Die Partie begann mit einem Paukenschlag: Bereits in der 3. Minute ging Werder in Führung. Nach einem Foul im Strafraum übernahm Larissa Mühlhaus die Verantwortung und verwandelte den Elfmeter souverän zum 1:0.

Kurze Zeit später hatte sie sogar die große Möglichkeit, auf 2:0 zu erhöhen, als sie allein vor der Hoffenheimer Torhüterin auftauchte, doch der Abschluss fand nicht den Weg ins Netz. Danach verflachte die Partie zunächst. Gegen Ende der ersten Halbzeit übernahmen die Gäste mehr Kontrolle, ohne jedoch zwingend zum Abschluss zu kommen. So blieb es zur Pause bei der knappen 1:0-Führung für Werder.

Werder kam engagiert aus der Kabine und suchte sofort die Offensive. In der 48. Minute setzte Amira Arfaoui nach einem schnellen Konter zum Abschluss an, doch ihr Schuss strich knapp über das Tor – die große Chance zum 2:0.

Stattdessen fiel auf der Gegenseite der Ausgleich: In der 64. Minute traf Selina Cerci für die TSG Hoffenheim zum 1:1.

Anschließend hatten die Gäste die besseren Chancen und tauchten mehrfach gefährlich vor dem Bremer Tor auf. Doch Mariella El Sherif parierte glänzend, hielt ihr Team mit starken Reflexen im Spiel und verhinderte den Rückstand.

In einer intensiven Schlussphase blieb die Partie offen. Besonders Emöke Pápai ließ sich nicht beirren: Nachdem sie zuvor gleich zweimal gefoult worden war, setzte sie in der Nachspielzeit entschlossen nach und erzielte das umjubelte 2:1.

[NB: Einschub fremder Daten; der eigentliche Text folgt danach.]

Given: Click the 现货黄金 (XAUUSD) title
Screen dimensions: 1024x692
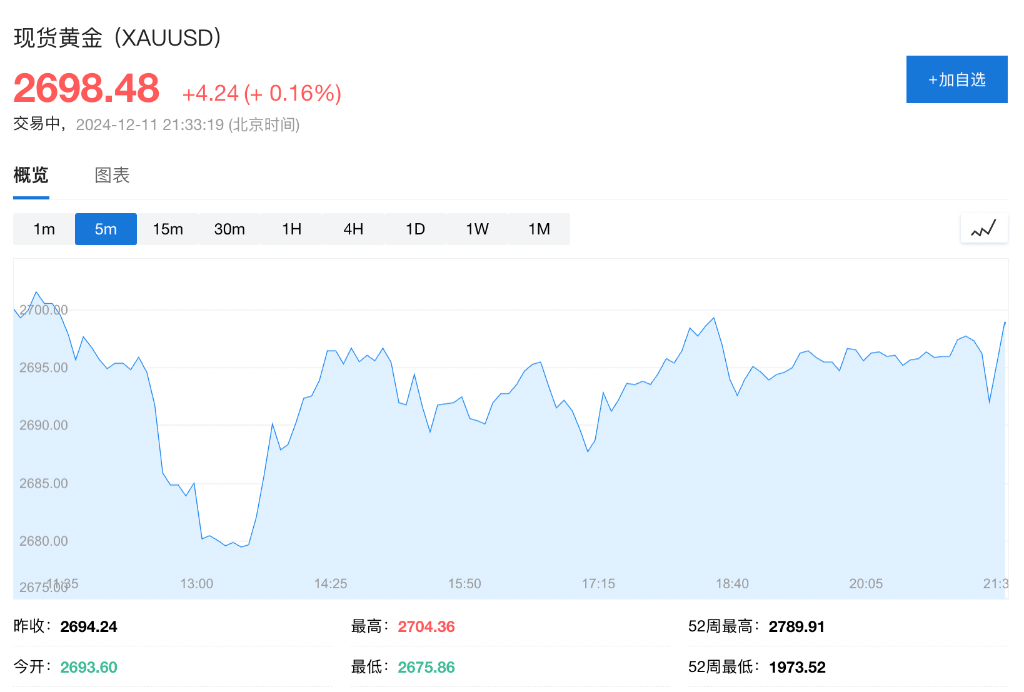Looking at the screenshot, I should pos(117,38).
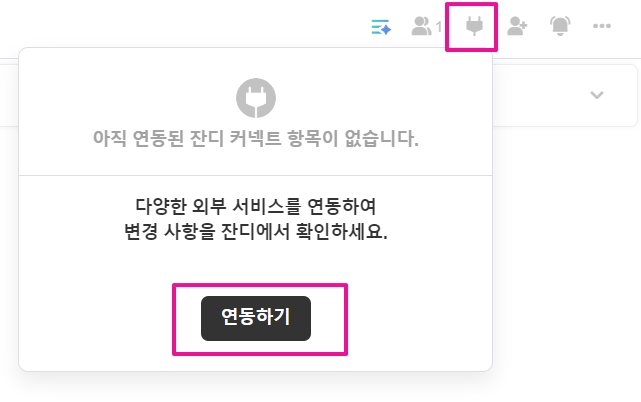Image resolution: width=641 pixels, height=402 pixels.
Task: Click the divider line inside the popup
Action: [255, 175]
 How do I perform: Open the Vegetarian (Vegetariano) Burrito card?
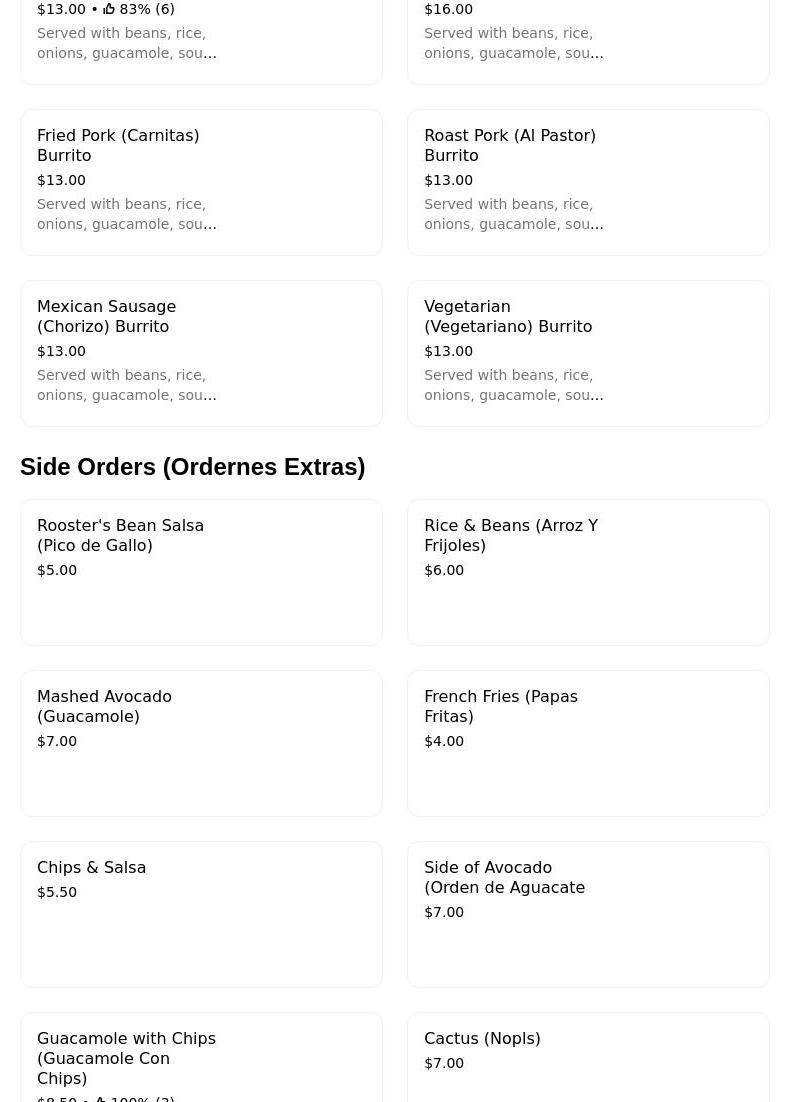click(588, 353)
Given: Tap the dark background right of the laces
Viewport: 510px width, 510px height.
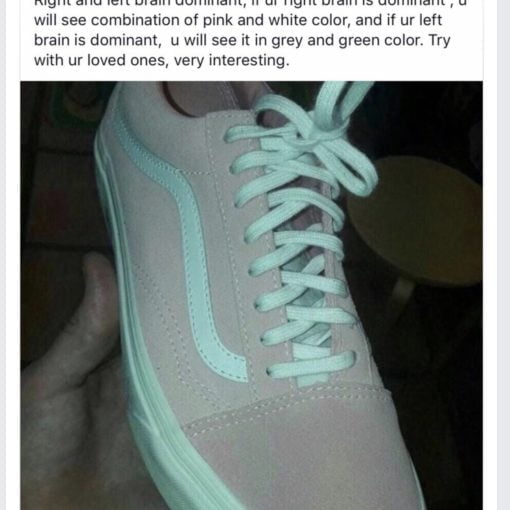Looking at the screenshot, I should point(433,350).
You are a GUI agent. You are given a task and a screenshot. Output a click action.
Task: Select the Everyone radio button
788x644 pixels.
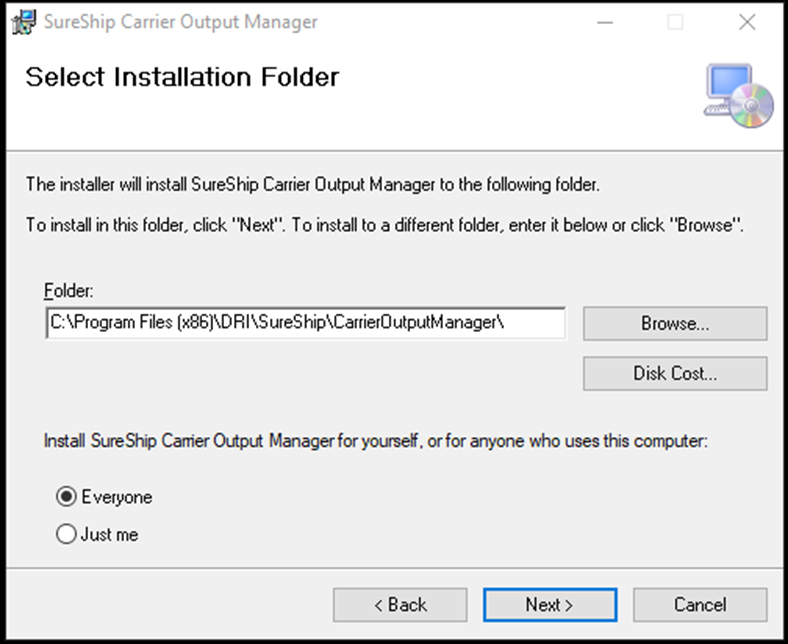click(67, 497)
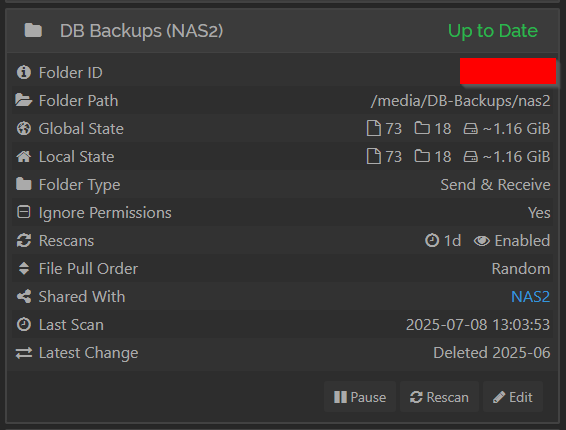This screenshot has width=566, height=430.
Task: Click the Ignore Permissions row icon
Action: pos(24,212)
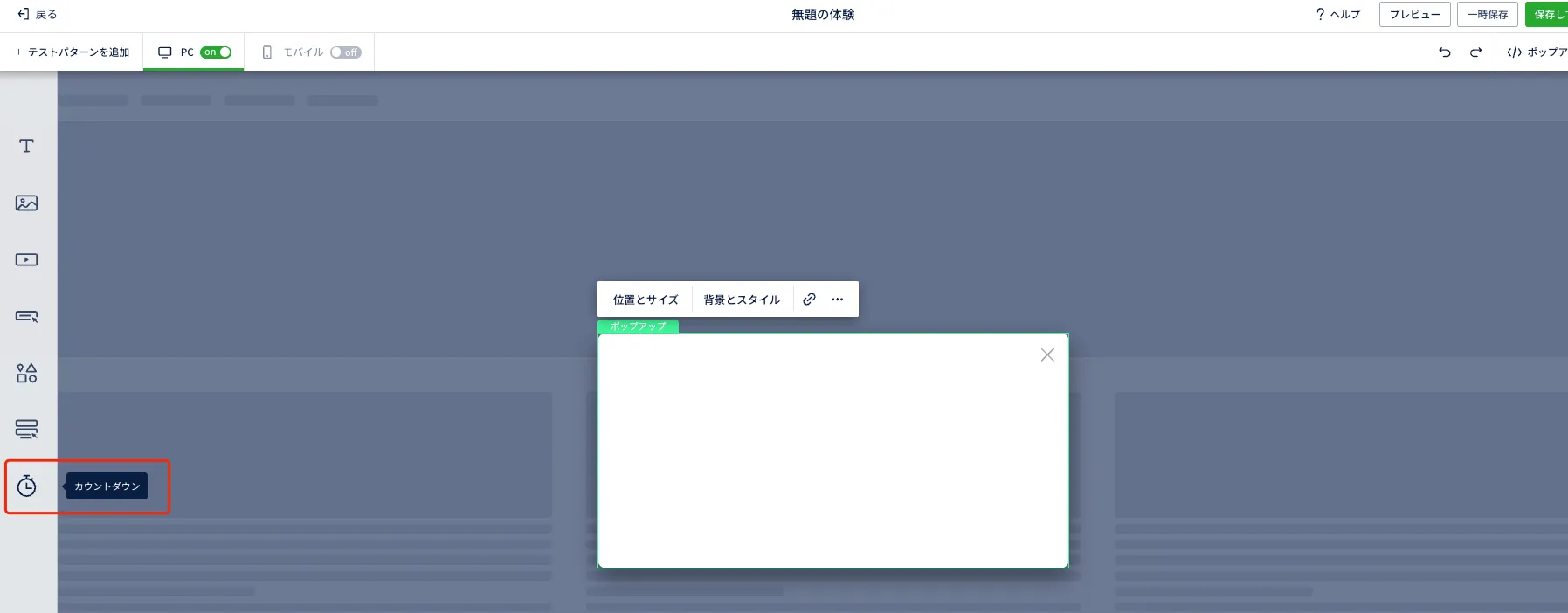Add a Video element from sidebar
Screen dimensions: 1568x613
pos(26,260)
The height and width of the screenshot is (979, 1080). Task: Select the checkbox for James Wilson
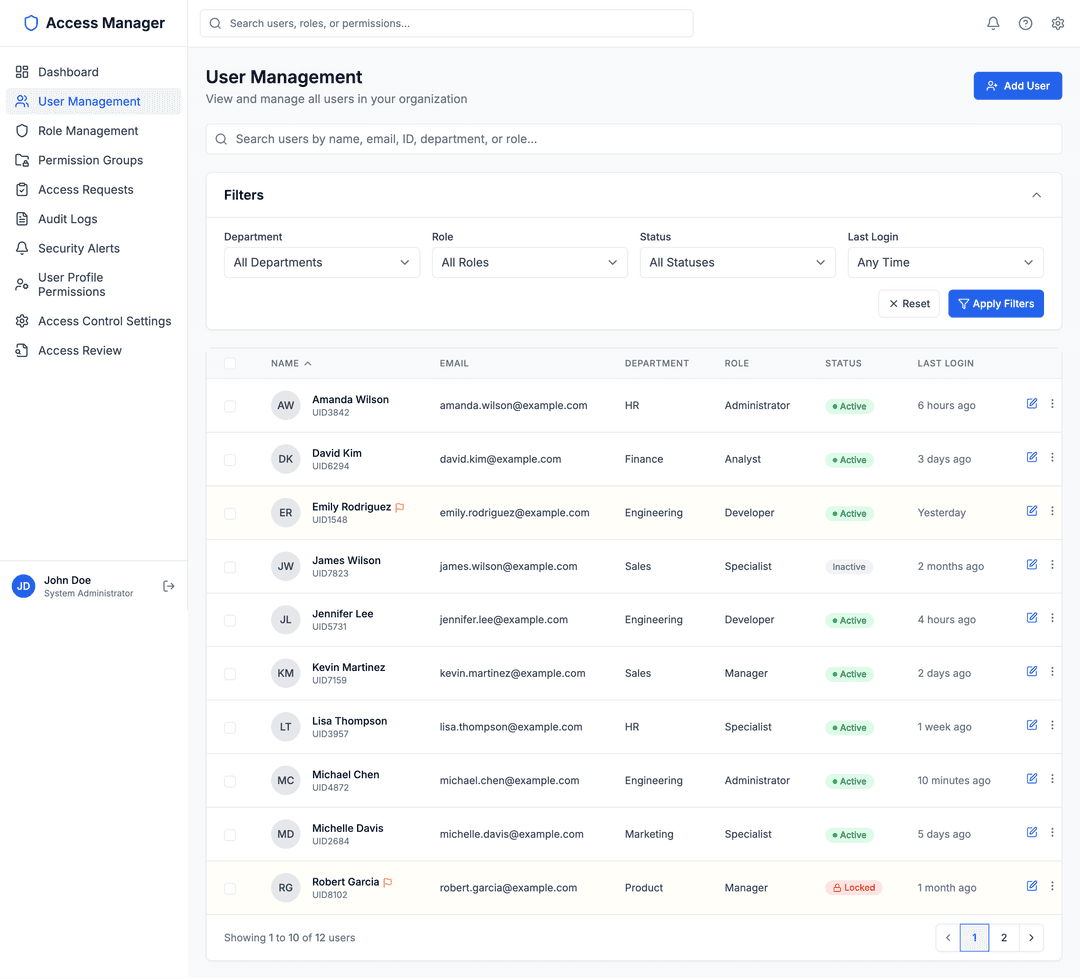pos(230,565)
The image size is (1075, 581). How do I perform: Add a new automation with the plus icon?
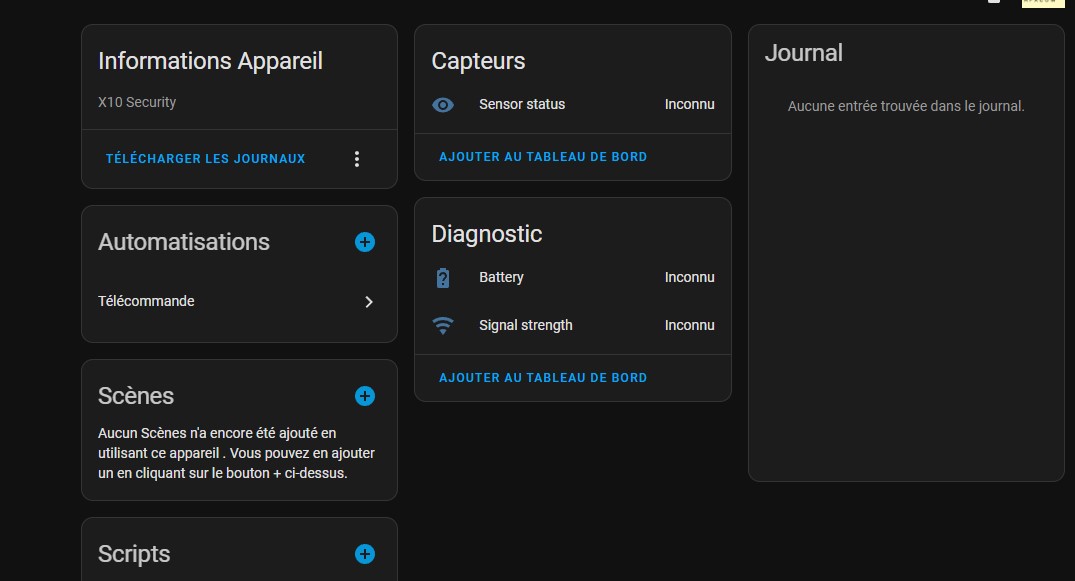pyautogui.click(x=365, y=242)
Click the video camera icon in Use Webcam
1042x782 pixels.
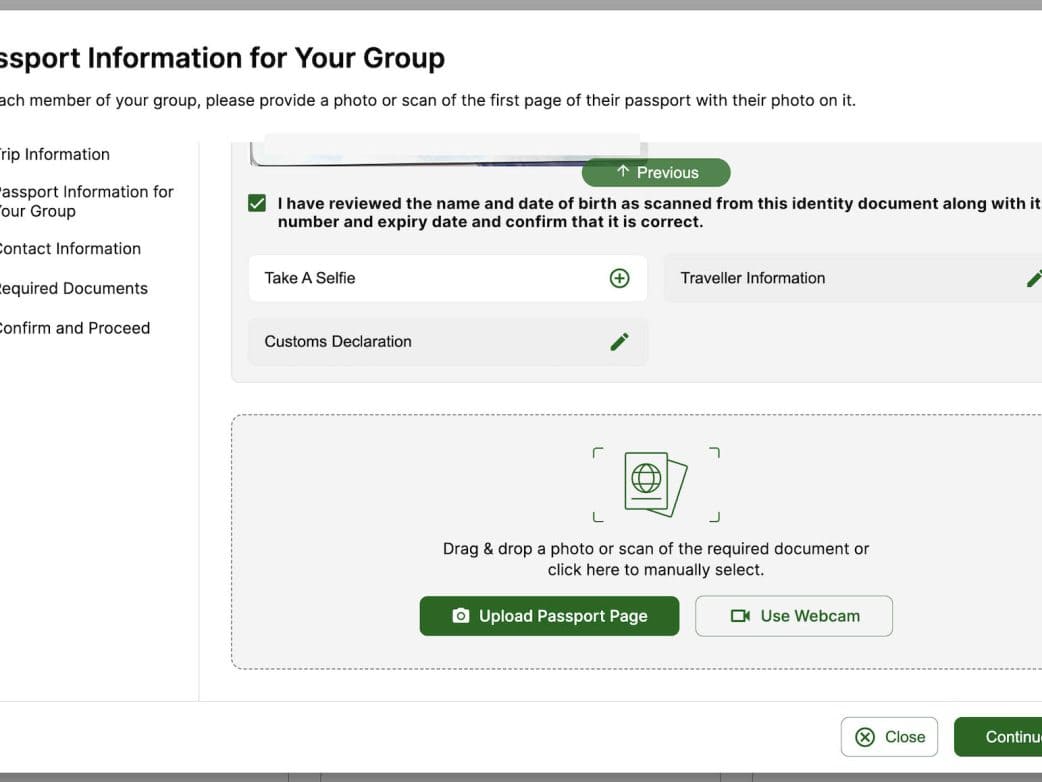740,616
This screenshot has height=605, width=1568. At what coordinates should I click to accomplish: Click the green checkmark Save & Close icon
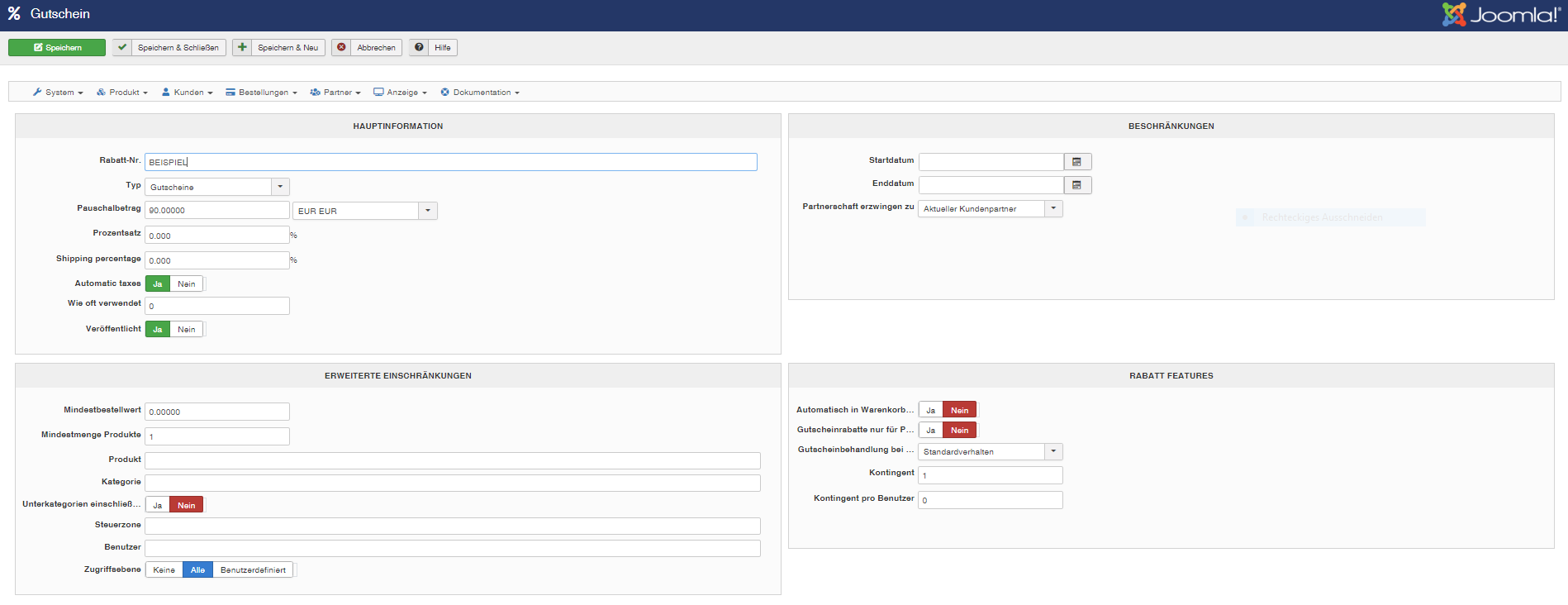coord(122,48)
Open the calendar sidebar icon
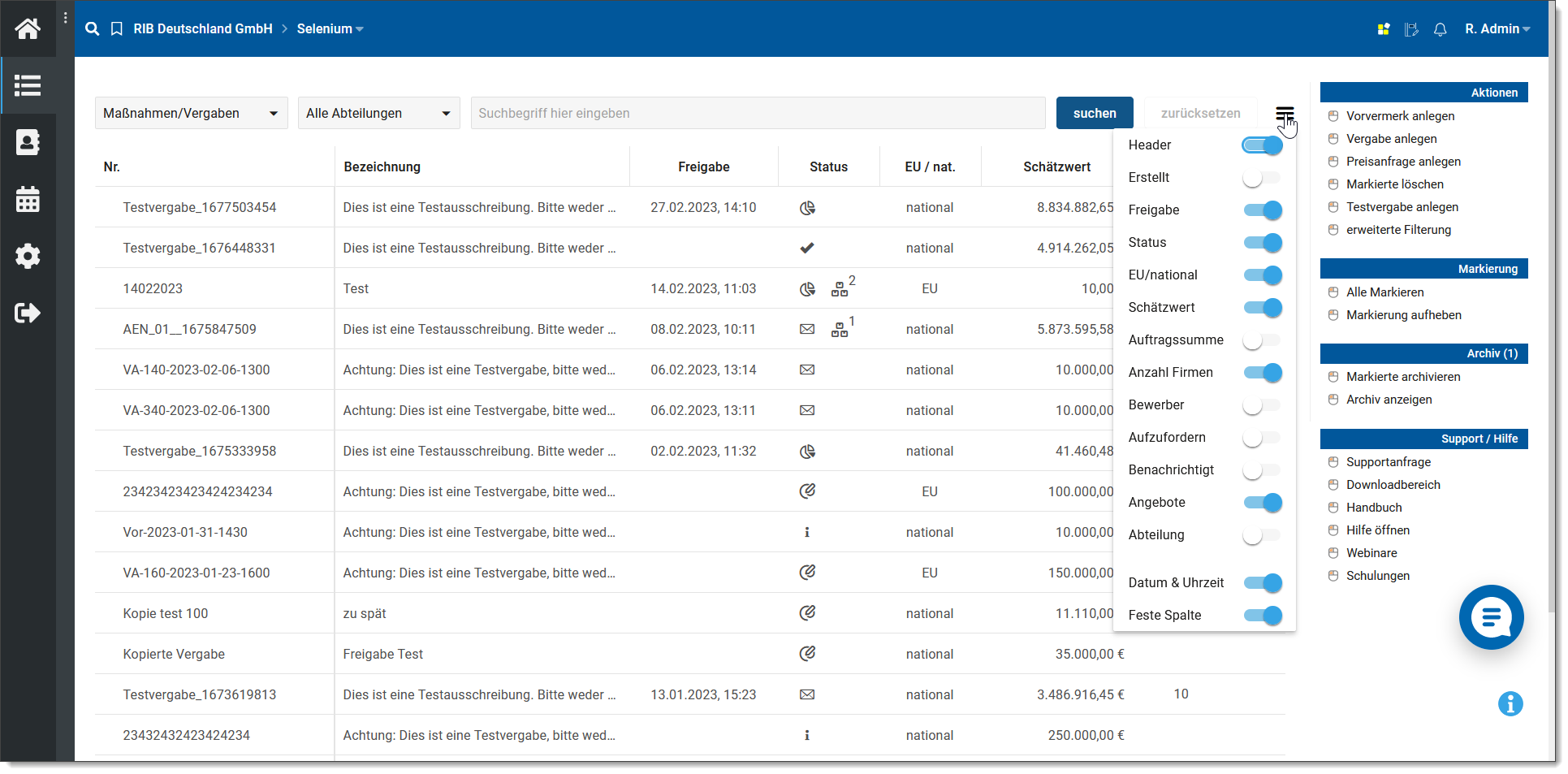The height and width of the screenshot is (774, 1568). pyautogui.click(x=28, y=200)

Die Werder-Frauen feierten am dritten Spieltag einen emotionalen 2:1-Heimsieg gegen die TSG Hoffenheim. Zwar hatten die Gäste in der zweiten Hälfte die klareren Chancen, doch Mariella El Sherif parierte mehrfach glänzend und hielt ihr Team im Spiel. Am Ende sorgte Emöke Pápai in der Nachspielzeit für den entscheidenden Treffer, nachdem sie zuvor gleich zweimal gefoult worden war. Ein Sieg, der für Moral, Willensstärke und große Entschlossenheit steht – und der die 1.383 Zuschauer*innen auf Platz 11 begeisterte.